MEHLİKÂ33.BÖLÜM
Gözlerini hiç açmak istemese de, sevdiği kadını bir an önce görmek için ayılmaya çalıştı Ayaz. Kaç saattir uyuyordu bilmiyordu ancak, sabaha kadar uyumamışlardı ve sabah uyuyunca muhtemelen öğlene kadar uyumuşlardı. Gözlerini aralayıp baş ucunda ki telefona baktığında saatin 2'ye geldiğini gördü. İşle ilgili arayan insanlar olmuştu, Emir de aramıştı, yengesi de aramıştı ancak şu anda hiç biriyle konuşmayacaktı. Soluna doğru baktığında, Simay'ı göremeyince yerinden doğrularak ayaklandı ve üzerine kıyafetlerini geçirerek içeriye doğru ilerleri. "Simay!" diyerek seslendi ve odalara bakmaya başladı, ardından da mutfağa baktı. Kadifenin yanına gittiğini düşünerek evden çıktığında, orada da olmadığını görünce hemen telefonunu alıp aradı onu ancak telefonu kapalıydı.

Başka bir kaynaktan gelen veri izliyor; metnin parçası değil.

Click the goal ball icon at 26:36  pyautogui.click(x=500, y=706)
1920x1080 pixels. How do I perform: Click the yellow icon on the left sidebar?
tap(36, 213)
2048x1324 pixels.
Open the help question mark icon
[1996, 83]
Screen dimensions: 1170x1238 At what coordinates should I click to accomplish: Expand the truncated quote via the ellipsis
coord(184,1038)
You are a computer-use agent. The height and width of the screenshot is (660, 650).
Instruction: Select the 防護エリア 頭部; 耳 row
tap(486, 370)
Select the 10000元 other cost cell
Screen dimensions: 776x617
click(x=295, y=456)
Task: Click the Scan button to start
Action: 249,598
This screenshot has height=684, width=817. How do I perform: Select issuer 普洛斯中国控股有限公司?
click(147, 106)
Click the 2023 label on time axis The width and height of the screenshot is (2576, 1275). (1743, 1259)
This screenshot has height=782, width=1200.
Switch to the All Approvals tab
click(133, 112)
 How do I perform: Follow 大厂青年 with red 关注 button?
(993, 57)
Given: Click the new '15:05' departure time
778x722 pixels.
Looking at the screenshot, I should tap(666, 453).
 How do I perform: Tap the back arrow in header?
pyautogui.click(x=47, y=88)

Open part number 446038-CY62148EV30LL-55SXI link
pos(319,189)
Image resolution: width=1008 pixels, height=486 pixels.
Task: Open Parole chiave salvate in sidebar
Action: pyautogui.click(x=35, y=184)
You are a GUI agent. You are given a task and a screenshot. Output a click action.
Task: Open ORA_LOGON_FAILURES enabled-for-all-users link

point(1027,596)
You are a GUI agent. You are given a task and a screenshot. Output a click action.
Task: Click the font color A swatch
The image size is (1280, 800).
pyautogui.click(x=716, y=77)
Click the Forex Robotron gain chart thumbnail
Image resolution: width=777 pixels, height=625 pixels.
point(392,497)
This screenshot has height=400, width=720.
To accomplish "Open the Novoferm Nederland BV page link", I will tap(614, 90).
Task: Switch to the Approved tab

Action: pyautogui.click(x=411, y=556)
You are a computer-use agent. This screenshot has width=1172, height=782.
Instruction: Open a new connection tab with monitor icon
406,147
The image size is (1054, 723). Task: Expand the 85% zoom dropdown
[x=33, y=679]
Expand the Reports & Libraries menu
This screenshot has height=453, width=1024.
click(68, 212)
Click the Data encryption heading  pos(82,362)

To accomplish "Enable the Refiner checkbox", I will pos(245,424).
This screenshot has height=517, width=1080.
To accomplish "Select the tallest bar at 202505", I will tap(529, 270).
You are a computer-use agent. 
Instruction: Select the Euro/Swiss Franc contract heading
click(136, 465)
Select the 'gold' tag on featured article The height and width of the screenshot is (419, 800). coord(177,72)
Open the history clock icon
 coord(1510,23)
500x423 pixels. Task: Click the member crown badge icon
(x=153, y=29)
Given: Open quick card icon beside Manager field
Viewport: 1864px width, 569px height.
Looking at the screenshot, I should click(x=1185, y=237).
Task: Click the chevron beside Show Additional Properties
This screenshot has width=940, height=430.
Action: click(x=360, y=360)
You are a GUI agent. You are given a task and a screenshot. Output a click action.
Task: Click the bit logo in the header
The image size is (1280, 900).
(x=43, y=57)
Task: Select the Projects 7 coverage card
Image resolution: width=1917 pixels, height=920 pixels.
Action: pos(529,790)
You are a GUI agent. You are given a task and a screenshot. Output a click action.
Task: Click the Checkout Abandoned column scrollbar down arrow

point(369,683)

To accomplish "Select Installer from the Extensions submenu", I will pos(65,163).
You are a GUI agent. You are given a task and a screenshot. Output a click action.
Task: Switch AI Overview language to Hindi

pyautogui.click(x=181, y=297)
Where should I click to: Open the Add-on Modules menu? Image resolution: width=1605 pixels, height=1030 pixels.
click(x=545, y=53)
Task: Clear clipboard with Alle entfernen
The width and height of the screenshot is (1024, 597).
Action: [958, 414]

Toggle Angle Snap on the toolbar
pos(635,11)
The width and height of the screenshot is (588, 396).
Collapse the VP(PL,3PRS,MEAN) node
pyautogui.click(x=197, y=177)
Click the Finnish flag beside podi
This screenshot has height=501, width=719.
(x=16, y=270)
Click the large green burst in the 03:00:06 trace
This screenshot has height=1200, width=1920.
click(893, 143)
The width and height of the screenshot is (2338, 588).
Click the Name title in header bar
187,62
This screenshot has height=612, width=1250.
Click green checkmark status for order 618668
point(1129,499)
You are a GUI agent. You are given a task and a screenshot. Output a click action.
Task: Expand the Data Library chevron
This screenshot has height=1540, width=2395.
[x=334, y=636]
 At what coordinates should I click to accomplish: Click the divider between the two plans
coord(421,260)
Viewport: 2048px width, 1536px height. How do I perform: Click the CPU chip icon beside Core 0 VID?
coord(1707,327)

"Simay, neden kapalı bu telefon!" diyerek merakla elini ensesinde gezdirdi. Hemen arabaya atlayıp yola koyulduğunda Simay'ın evine gitti ve kapıyı çalmaya başkadı, fakat kapıyı açan hiç kimse yoktu. Tekrardan telefonunu çıkarıp Efsun'u aradı.
"Efendim Ayaz abi?"
"Efsun, Simay nerede? Telefonlarımı açmıyor, evde de yok"
Efsun, ayaklanarak Emirden biraz uzaklaşıp üzgün bir ifadeyle saçlarıyla oynadı. "Halam gitti"
"Ne demek gitti? Nereye gitti?"
"Tarıkla Afrikaya gitti. Son anda böyle bir karar almış, Tarıkta her şeyi ayarlamış"
Ayaz olumsuz anlamda başını sallarken buna asla inanmıyordu. Simay bunu yapmazdı, Simay böyle bir şeyi asla yapmazdı. "Bu söylediğinin doğru olmadığını biliyorum Efsun! Simay nerede? Hemen bana yerini söyle. Eğer bu şakaysa da hiç komik değil"
"Şaka yapmıyorum. Halam bir karar verdi ve gitti. Hatta bize bile son anda haber verdi Ayaz abi. Yani önceden bilseydik bir şekilde sana söylerdik..."
Telefon suratına kapatılınca, Efsun bir süre ekrana baktı. Bu olanları sağ sağlim atlatıp, birbirlerine sonsuz güven duyup yeni bir ilişkiye başlamalarını temenni ediyordu. Başka bir şey gelmiyordu elinden.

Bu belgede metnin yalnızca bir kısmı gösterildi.